Yeni bir araştırmaya nazaran, yakındaki yıldızların “hesaplama bölgelerini” aramak, sıvı suyun potansiyel olarak var olabileceği gezegenleri ve uyduları aramaya yönelik mevcut yaklaşımdan daha yeterli bir uzaylı hayatı bulma bahtı sağlayabilir.
Hesaplama, uygun tanımlanmış kuralları takip ederek bilginin manipüle edilmesini içeren üniversal bir olgu.
ABD’deki NASA Ames Araştırma Merkezi araştırmacılarının da ortalarında yer aldığı bir grup, hesaplamayı canlı sistemlerin temel bir özelliği olarak isimlendiriyor. Burada hesaplama, biyolojik sistemler tarafından temsil edilen bilgiler üzerinde hareket eden bir dizi süreç diye tanımlanıyor.
Örneğin, Dünya’daki ömür formlarında bilgi DNA yahut RNA’da depolanıyor ve hesaplamalar hücrelerdeki çeşitli proteinler tarafından gerçekleştiriliyor.
Henüz hakem değerlendirmesinden geçmemiş olan ve arXiv ön baskı sunucusunda yayımlanan araştırma, “hesaplama” işaretlerini aramanın uzaylıları bulmak için daha incelikli bir yaklaşım olacağını savunuyor.
Diğer güneş sistemlerinde Dünya dışı ömür bulma arayışındaki gökbilimciler ekseriyetle yakın yıldızların “yaşanabilir bölgelerini”, başka bir deyişle “Goldilocks bölgelerini” arıyor. Bunlar bir yıldızın etrafında suyun potansiyel olarak sıvı halde bulunabileceği bölgeler.
Geleneksel uzaylı hayatı arayışı, bir ana yıldızdan tam olarak gerçek “Goldilocks” aralığında olan ve iç kimyasal tepkileri için sıvı suyu bir çözücü olarak kullanabilecek başka dünyalardaki potansiyel canlılara odaklanıyor.
Ancak araştırmacılar, kainatta öteki çözücülere sahip dünyalarda daha karmaşık hayat formları olabileceğini söylüyor. Ayrıyeten hesaplamaya en kolay erişimin olduğu yerlerde ömür bulma bahtının daha yüksek olabileceğini de ekliyor.
Yakındaki yıldızların etrafında sıvı su bulunabilecek bölgeler aramak yerine, Dünya dışı ömrü bulmak için daha güzel tanımlanmış bir yaklaşım; başka güneş sistemlerinde doğal seçilim yoluyla hayatın evrimleşmesine müsaade vererek, etrafına tesir eden bilgileri depolamış olabilecek bölgeleri aramak olabilir.

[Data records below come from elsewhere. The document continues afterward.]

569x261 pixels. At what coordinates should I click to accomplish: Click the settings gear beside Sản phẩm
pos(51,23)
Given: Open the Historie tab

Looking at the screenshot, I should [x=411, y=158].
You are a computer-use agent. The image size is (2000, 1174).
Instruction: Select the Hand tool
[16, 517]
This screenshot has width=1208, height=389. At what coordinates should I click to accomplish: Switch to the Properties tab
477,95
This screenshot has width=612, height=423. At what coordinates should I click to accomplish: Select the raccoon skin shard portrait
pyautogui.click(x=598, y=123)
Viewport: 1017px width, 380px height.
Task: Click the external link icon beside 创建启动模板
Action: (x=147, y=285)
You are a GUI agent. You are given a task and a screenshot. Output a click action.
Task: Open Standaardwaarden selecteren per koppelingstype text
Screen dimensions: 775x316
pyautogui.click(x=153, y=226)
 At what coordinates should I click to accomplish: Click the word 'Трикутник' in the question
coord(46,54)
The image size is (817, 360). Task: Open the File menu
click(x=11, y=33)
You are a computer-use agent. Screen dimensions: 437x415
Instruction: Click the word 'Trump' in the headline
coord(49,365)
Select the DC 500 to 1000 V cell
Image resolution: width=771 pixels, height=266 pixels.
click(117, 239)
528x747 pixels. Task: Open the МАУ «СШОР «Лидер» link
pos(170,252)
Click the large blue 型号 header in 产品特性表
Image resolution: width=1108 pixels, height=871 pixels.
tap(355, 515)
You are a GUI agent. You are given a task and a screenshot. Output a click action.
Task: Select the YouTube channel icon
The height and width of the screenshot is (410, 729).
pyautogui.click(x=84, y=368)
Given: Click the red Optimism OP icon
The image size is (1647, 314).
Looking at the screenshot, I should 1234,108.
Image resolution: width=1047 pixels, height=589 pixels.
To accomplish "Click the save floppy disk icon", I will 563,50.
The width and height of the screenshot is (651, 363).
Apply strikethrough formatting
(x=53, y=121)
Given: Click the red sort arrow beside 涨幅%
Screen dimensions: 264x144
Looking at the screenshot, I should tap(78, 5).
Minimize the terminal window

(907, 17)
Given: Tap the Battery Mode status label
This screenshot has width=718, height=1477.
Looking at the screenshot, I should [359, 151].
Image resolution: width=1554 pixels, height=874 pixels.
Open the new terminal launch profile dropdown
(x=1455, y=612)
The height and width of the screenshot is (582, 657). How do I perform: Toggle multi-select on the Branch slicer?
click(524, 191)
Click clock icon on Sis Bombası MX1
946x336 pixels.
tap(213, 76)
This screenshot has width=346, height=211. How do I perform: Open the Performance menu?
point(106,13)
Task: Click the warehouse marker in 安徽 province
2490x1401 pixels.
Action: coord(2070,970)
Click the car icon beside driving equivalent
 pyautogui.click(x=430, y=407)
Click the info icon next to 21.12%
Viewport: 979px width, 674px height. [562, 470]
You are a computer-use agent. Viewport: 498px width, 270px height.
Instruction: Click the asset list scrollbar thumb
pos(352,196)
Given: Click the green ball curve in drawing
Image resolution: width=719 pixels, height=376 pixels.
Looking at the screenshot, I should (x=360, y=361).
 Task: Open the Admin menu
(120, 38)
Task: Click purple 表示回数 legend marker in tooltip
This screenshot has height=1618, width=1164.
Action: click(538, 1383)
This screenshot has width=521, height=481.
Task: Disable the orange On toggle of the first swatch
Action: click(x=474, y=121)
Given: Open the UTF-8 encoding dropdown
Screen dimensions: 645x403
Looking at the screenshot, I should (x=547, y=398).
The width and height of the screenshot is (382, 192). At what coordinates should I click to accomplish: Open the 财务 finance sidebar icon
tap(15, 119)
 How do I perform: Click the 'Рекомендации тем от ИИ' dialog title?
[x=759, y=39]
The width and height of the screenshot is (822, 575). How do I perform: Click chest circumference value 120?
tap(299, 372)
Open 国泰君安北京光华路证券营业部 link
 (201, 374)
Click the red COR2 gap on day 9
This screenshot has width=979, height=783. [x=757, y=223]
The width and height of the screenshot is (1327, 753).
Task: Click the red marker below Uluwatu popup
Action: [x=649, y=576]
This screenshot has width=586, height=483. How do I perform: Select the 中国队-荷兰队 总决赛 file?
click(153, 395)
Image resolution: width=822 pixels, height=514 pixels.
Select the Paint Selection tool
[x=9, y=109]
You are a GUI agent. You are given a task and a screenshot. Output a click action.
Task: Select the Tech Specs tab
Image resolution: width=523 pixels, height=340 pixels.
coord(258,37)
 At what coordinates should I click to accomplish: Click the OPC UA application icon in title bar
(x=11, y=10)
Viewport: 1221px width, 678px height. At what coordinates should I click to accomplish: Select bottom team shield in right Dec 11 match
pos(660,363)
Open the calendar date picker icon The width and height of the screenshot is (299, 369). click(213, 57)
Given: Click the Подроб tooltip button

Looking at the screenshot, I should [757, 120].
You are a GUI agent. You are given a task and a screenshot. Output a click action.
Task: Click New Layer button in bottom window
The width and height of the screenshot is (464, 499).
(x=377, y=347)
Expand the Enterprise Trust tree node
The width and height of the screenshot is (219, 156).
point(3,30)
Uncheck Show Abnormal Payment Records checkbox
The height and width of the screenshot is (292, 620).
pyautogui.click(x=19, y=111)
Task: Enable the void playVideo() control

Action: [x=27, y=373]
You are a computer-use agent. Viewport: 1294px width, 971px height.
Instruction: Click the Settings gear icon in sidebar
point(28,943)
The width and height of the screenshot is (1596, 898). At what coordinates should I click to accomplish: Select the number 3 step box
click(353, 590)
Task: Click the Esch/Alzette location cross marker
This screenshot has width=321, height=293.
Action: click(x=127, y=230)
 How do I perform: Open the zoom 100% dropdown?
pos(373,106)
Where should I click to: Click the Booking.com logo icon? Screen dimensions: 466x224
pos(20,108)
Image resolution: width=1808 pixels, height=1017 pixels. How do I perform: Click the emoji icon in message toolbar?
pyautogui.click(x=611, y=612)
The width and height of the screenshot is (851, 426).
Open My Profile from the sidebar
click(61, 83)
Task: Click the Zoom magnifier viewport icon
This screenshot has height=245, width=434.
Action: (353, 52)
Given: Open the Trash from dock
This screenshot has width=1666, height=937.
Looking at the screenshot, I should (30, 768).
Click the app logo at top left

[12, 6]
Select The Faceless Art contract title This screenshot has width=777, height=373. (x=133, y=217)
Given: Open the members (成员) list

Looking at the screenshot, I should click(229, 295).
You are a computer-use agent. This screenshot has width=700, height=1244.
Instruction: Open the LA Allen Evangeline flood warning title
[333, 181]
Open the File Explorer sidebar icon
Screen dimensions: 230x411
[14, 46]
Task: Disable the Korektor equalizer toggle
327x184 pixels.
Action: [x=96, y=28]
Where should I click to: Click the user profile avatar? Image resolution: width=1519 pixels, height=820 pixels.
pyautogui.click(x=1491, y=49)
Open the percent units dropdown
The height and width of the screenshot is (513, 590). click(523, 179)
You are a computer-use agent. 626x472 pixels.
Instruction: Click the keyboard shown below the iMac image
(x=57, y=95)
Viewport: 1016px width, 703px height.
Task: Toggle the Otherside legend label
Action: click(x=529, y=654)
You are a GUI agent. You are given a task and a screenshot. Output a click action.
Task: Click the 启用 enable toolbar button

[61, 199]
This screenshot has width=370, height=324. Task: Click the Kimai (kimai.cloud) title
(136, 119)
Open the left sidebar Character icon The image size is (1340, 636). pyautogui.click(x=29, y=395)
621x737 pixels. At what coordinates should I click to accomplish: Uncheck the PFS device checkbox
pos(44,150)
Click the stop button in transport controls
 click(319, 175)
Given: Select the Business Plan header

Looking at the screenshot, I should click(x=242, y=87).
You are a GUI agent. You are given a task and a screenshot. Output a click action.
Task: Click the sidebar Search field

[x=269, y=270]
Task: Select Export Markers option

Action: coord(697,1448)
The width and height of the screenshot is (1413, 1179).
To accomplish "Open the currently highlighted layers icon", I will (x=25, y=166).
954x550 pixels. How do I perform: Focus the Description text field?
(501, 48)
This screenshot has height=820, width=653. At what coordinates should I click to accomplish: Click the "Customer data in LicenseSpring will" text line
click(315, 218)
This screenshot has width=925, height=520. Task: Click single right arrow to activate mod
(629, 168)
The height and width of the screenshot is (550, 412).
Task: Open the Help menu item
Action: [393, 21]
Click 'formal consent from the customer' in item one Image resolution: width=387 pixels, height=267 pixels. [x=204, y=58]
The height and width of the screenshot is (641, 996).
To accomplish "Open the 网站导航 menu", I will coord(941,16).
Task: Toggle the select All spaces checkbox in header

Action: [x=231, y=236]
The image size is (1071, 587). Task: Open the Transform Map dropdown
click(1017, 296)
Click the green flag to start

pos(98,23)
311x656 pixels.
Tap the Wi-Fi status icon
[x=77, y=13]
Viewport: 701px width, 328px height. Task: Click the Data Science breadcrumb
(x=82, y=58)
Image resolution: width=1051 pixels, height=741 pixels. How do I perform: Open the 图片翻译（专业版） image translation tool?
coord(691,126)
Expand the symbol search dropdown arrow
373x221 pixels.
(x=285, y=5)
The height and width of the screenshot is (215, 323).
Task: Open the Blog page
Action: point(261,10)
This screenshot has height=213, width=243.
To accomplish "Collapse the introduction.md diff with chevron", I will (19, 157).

Araştırmacılar, “Hesaplama bölgeleri doğal olarak, kimyasal ortamın, besinler ve hür güç üzerindeki kısıtlamaların yanı sıra element mevcudiyetini içeren biyolojik fonksiyonla bağlı olanlar da dahil olmak üzere klasik yaşanabilirlik faktörlerini birleştiriyor” dedi.
Bu hesaplama bölgeleri, bilim insanlarının işaret ettiği üç özelliği gerektiriyor.
Bunlardan biri, güçlü bir kimyasal deposunda saklanan bilgi aracılığıyla hesaplama kapasitesi.
Ayrıca güneş ışığı yahut hidrotermal bacalar üzere doğal güç kaynakları ve son olarak da hesaplamaların gerçekleşebileceği bir alt katman olmalı.
Buna nazaran yaşanabilir bölgeler daha geniş bir kavram olan hesaplama bölgelerinin bir alt kümesi ve hesaplama bölgelerini aramaya yönelik bir yaklaşım hayatın tarifini genişletebilir.
Hesaplama bölgelerini aramak teorik olarak cihan genelinde teknolojik güç kullanımını aramaya da yardımcı olabilir.